I experienced some horrible online trolling for simply talking about STIs. And once I opened up about having herpes, I was called awful names and told to kill myself. I refuse to let negativity control my life, so I wrote my story. The Tribune published it.
I was overwhelmed by the positive feedback my story received. Messages flooded my Facebook, Twitter and Instagram accounts. I got more than a dozen emails. People wrote to encourage me and to tell me their stories. Some asked for advice. Some just needed someone to hear them.
I opened up about my life to help people. Our society doesn’t talk about things like herpes. My goal was to reach people and let them know they’re not alone, and the feedback was more than I had hoped for.
I worked as the health and housing beat reporter for the Daily Nebraskan during my time at the University of Nebraska- Lincoln. I went to weekly residence hall meetings and frequented the campus clinic. Both the Affordable Care Act rollout and the 2013 government shutdown happened during my time as a reporter, so I wrote quite a bit about those events.
Here are some of my favorite stories (The headlines are hyperlinked):
- The Affordable Care Act is a complicated piece of legislation, and many Nebraskans, especially students, weren’t sure what to expect. I explained in this front page story.

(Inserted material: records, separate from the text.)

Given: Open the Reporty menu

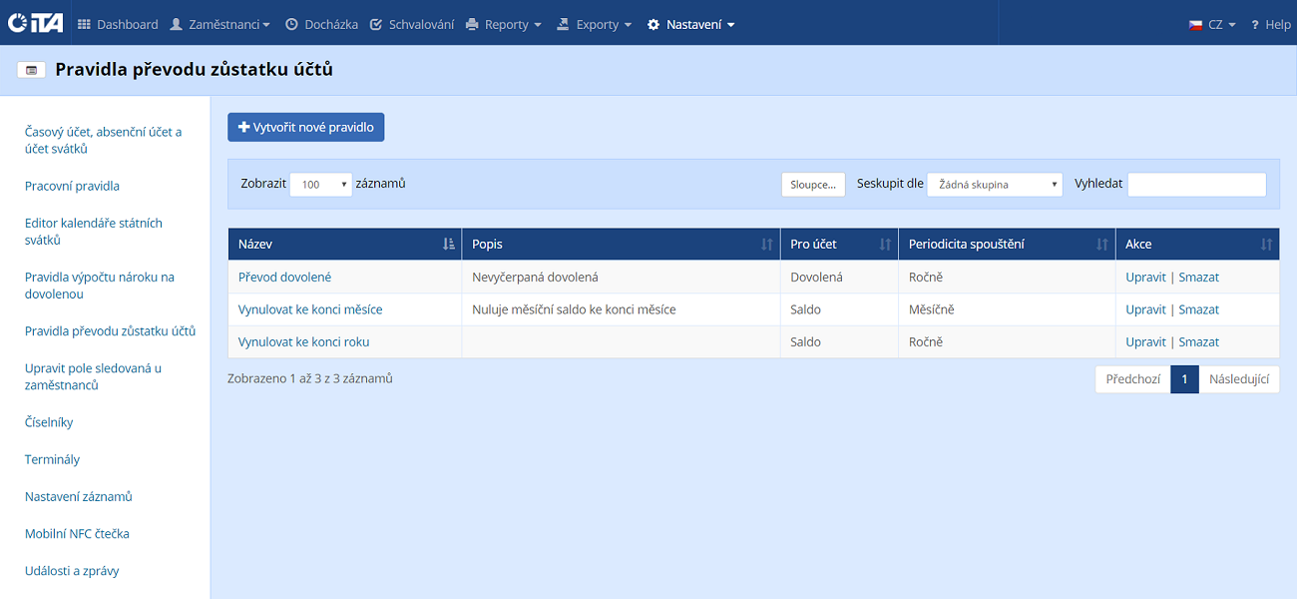Looking at the screenshot, I should pos(504,24).
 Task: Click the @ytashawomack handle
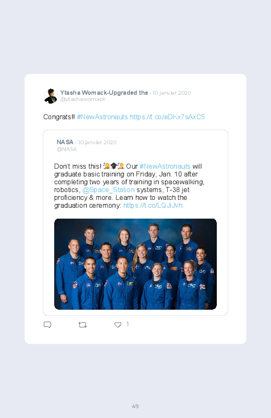click(x=83, y=99)
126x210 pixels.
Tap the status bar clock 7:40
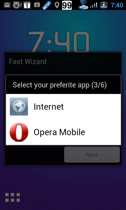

- The Centers for Disease Control were furloughed by the federal shutdown just as flu season started, so I talked to University Health Center officials about how it would affect flu shots.
- I wrote about nine ways the government shutdown of 2013 affected students, including financial aid and G.I. Bill benefits.
- UNL’s Residence Hall Association donated $1,000 to an event that raised money for the Children’s Miracle Network Hospitals. The event’s organizers were particularly moved by the decision.
- The Great Plains Art Museum was renovated in hopes of attracting more visitors and is now showing off its new design.
- As part of my health beat, I looked into electronic cigarettes. While they may be trendy in the United States, a 2013 French study claimed they aren’t as safe as people thought.
- Don Wilhite, a climatologist and professor in University of Nebraska-Lincoln School of Natural Resources, was named a fellow in the American Meteorological Society and asked to head committees for an international water program.
- Shirin Ebadi, the 2003 Nobel Peace Prize winner, came to my campus to talk about Iran, democracy and freedom of speech.
Harsh Treatment: “Residential treatment centers are supposed to provide a safe, healing environment for young state wards and disadvantaged children. But a Chicago Tribune investigation finds many are harmed instead.”
I worked on the Harsh Treatment project by the Chicago Tribune in 2014. I met with reporters, editors, videographers, photographers and graphic designers to learn what was being created and reported on, then I helped them figure out the best way to post it to social media.